On the other hand, Anna Carpenter of Danvers doesn’t see the worry. She’s already working at CVS and is accustomed to being called in on the days when others are not.
“I actually volunteer to work on holidays,” she said. “We get time and a half.”
Carpenter admits to remembering an era decades ago when seemingly everything was closed on Sundays year-round. She didn’t much like it.
“I think you should be able to buy what you want every day of the week,” she said. “I think it’s archaic to tell people they can’t.”
The blue laws, of course, originated in Colonial times when the Puritan settlers were anxious for citizens to keep holidays holy days.
“It’s a double-edged sword,” Bob Forbes of Ipswich said.
His first reaction was to endorse the notion of eliminating the blue laws. But when reminded that it might mean people have to work on holidays, he pulled back. “I don’t think people should be forced to work on those days.”
At the same time, he acknowledged that the law might not be able to protect those who opt out.
“I don’t know how you would do that,” Forbes said, shaking his head.
“It’s up to people if they want to shop on that day,” Melissa McCormack of Danvers said.

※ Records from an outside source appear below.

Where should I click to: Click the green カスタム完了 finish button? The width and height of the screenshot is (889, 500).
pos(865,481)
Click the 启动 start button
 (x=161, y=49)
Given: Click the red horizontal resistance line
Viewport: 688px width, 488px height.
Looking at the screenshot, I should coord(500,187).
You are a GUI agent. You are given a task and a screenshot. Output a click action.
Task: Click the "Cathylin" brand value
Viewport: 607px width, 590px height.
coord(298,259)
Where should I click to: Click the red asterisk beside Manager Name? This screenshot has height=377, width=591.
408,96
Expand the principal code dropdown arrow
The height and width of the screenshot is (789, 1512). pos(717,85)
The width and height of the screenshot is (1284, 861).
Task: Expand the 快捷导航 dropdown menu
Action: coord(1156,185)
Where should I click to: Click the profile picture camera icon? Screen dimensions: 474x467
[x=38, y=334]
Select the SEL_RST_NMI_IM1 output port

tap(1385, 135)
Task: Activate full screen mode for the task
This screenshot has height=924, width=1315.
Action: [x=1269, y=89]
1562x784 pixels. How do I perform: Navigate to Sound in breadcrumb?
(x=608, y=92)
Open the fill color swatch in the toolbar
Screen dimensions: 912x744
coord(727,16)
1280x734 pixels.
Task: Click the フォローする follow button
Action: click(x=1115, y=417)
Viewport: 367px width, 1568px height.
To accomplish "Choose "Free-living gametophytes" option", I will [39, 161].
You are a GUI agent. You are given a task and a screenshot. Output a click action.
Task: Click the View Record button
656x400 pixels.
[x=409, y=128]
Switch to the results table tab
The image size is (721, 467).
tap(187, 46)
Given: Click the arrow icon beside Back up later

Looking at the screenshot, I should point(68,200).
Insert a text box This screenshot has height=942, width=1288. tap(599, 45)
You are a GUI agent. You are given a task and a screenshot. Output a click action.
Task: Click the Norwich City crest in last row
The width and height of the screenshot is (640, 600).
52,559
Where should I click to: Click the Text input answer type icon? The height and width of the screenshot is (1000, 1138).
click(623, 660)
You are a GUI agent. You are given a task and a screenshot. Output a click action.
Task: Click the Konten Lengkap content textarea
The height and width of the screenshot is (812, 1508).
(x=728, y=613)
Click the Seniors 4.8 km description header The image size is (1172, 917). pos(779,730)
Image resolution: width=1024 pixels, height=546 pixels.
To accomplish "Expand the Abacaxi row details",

She concedes that she wouldn’t be happy working on Thanksgiving. Fortunately, it doesn’t come up. “I don’t work in retail.” And she believes that’s an option everyone has, to find work in fields that might leave them free on holidays.
“We have flex time where I work,” she said. “I worked on Veterans Day. But I had Columbus Day off.”
Meanwhile, she pointed out, a lot of jobs have always required holiday scheduling, and she named nurses as an example.